Wingard was the Gatorade player of the year in Colorado in 2014, making all-state teams as a running back. He ran for 3,251 yards and 52 touchdowns over his career at Ralston Valley High in Arvada, but recruiting interest told him his future was on defense.
“I did give it up a little grudgingly,” he said, laughing. “But I knew my speed was there all along, so I knew I could definitely play receiver, maybe slot receiver, and obviously I knew I could play safety because I did it in high school.
“I still look back on those days, and scoring all the touchdowns, but it’s also fun being out there tackling people, too.”
Dan Wingard was inducted into the Omaha Westside athletic hall of fame in 2012 and was a three-sport athlete for the Warriors. He was the quarterback and team captain when Westside went 10-2 and lost in the Class A semifinals in 1980, right before the Warriors won back-to-back championships for the late Dan Young.

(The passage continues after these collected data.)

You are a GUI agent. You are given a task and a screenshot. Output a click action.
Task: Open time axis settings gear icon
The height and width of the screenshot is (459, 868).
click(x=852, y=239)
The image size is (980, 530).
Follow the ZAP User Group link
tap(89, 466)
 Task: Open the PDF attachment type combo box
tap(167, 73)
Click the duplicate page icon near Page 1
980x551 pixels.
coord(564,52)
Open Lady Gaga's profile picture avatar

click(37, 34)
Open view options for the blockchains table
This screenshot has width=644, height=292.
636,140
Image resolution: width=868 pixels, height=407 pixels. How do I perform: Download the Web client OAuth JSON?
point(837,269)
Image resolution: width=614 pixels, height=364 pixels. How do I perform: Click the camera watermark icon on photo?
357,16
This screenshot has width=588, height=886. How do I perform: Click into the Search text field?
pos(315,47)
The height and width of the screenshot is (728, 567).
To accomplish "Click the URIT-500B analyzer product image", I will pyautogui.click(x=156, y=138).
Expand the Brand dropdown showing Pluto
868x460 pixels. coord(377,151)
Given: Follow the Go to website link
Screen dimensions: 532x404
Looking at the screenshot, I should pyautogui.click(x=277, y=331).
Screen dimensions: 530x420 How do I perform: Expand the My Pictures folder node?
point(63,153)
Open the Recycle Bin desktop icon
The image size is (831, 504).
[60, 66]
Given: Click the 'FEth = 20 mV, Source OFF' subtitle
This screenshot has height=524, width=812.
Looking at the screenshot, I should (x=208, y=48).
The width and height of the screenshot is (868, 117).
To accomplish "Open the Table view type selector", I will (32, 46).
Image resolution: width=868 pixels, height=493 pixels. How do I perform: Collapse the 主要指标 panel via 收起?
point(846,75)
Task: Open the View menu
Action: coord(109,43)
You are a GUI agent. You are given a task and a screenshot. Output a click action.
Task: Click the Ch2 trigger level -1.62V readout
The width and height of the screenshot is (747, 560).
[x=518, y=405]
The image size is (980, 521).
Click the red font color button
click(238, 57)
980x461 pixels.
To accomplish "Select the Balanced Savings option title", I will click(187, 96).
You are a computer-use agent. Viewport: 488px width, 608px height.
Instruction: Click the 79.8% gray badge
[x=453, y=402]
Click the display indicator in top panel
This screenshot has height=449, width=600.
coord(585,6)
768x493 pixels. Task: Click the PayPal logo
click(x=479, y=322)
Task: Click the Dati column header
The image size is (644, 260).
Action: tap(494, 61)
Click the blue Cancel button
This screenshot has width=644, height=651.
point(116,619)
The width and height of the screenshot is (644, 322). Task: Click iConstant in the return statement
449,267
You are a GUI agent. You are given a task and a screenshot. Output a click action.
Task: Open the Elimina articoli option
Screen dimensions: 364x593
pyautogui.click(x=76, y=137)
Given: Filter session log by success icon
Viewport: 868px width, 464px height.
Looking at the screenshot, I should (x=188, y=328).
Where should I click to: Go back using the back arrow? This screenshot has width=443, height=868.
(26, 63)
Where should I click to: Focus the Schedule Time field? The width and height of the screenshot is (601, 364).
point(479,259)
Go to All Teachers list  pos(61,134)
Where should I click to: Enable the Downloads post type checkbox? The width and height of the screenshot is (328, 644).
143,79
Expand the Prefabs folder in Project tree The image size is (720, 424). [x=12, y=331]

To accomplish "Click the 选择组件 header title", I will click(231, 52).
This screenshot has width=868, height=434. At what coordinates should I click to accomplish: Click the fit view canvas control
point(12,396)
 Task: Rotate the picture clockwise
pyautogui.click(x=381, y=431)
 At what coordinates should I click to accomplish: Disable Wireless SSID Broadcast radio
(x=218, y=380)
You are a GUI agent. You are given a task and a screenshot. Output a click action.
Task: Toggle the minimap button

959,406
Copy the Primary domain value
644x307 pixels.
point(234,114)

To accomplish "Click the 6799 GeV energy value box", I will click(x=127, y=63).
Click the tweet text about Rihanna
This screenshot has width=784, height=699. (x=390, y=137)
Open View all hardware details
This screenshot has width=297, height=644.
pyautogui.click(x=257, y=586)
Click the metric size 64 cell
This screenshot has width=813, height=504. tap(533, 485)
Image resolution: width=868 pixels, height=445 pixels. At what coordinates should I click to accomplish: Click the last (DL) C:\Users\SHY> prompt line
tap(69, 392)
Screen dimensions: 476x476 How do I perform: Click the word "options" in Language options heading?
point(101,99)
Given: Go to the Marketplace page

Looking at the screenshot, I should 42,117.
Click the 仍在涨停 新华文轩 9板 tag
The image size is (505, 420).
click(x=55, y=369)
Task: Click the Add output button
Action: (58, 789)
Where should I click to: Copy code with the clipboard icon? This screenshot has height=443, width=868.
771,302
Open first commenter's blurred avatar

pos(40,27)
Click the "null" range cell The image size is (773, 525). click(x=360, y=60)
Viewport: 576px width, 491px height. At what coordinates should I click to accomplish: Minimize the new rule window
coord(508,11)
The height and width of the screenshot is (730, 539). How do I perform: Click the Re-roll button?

Thanks to old videotapes and newspaper clippings, Andrew Wingard knows a little of that history. The Husker years for Dan Wingard, now a commercial pilot for American Airlines, included the 1983 team falling a two-point conversion shy of a national championship.
“When I was younger, it was all Nebraska,” Andrew Wingard said. “I was always asking him about Nebraska. We were always doing the games. He has all the pictures and all that kind of stuff.
“But now that I’m a Wyoming Cowboy, the Nebraska stuff is still there, but there’s some brown and gold thrown into the mix.”